- [Excerpt to read]:
'''

Divebar2021 · 18/05/2021 17:12

I do struggle with feedback on looks that I don’t like... I have said “ it’s not to my taste but who cares what I think” but I am interested in fashion / style and I do think some outfits are way off with proportions etc or are not very modern.

SummaLuvin · 18/05/2021 17:18

I don't think that we should avoid saying anything negative when asked for opinions. While we should be careful that 'honesty' isn't actually cruelty, I think most people who post asking for opinions want the truth. If I was shopping with a friend and they asked me what I thought I would tell them if I didn't think it looked nice and why, I take the same approach here - assuming posters want honesty rather than just compliments.

BlairWaldorfLovesShopping · 18/05/2021 17:20

I am on a couple of Facebook groups where it's become impossible to say anything that isn't completely fawning and complimentary, but that shouldn't be the case here as we are all anonymous.

Except for on the "how old do I look" threads which should be ignored!!

XingMing · 18/05/2021 17:34

As a huge fan of S&B in all its guises, I wouldn't want to see it split up. I also think it's healthy for people to disagree on what looks wonderful, and stand alongside Floisme on the whiff of ageism that's generally inherent in the use of frumpy. Especially right now, when "frumpy" is a definite look... if you are long enough to wear the styles with knowing irony, rather than like Norah Batty.

XingMing · 18/05/2021 17:35

...not long enough... young enough. Apologies for my sloppy typing.

thedevilinablackdress · 18/05/2021 18:13

It would be soooooo helpful if OPs gave more info. Sometimes a thread starts with far too like information and you end up recommending something completely inappropriate for the. It would avoid a lot of annoyance I reckon!

What is your question:
Budget:
Current/preferred style:
Event/occasion?:
Tell us about your lifestyle:
Things you don't like/want to avoid:

thedevilinablackdress · 18/05/2021 18:13

far too *little

MrsHuntGeneNotJeremyObviously · 19/05/2021 08:09

Aren't most of us a bit of both when it comes to using this board?

'''

- [Given data]:
'''

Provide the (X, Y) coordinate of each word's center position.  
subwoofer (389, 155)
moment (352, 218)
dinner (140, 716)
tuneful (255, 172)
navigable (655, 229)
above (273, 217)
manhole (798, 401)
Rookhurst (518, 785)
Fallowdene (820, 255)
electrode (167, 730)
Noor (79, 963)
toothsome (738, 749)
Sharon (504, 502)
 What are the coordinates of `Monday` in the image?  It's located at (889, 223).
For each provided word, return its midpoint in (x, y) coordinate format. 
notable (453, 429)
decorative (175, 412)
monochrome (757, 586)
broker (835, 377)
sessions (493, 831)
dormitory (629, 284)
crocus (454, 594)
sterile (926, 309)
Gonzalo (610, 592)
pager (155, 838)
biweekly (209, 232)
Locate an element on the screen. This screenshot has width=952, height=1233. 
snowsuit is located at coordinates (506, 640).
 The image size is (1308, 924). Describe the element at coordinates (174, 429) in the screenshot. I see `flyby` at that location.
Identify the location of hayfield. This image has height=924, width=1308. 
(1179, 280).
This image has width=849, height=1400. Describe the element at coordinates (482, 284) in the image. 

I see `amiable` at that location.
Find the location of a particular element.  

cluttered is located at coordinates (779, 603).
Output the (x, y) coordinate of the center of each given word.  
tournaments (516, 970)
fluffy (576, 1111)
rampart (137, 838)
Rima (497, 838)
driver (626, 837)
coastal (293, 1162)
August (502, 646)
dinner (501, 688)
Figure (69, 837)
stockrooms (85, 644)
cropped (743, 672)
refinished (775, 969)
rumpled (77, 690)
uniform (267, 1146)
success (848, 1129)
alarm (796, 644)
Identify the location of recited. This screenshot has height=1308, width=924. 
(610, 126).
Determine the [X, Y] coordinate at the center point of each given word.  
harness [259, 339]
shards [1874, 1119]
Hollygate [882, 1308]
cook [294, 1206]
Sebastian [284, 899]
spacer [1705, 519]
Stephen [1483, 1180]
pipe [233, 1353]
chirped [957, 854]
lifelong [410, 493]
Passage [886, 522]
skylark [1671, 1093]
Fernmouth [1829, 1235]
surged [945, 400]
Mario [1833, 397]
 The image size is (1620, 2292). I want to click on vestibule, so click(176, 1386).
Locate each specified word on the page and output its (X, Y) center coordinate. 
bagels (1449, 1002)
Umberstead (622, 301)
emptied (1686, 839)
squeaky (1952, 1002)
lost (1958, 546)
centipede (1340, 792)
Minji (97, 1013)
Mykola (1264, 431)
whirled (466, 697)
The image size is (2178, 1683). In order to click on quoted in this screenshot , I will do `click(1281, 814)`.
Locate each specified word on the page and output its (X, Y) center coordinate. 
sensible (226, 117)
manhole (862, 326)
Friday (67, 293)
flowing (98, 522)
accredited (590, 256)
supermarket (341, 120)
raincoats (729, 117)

'''

- [Assigned task]: In the forum thread, what reason does BlairWaldorfLovesShopping give for why honest opinions should be possible there, unlike in some Facebook groups?

- [Response for this exercise]: Everyone there is anonymous.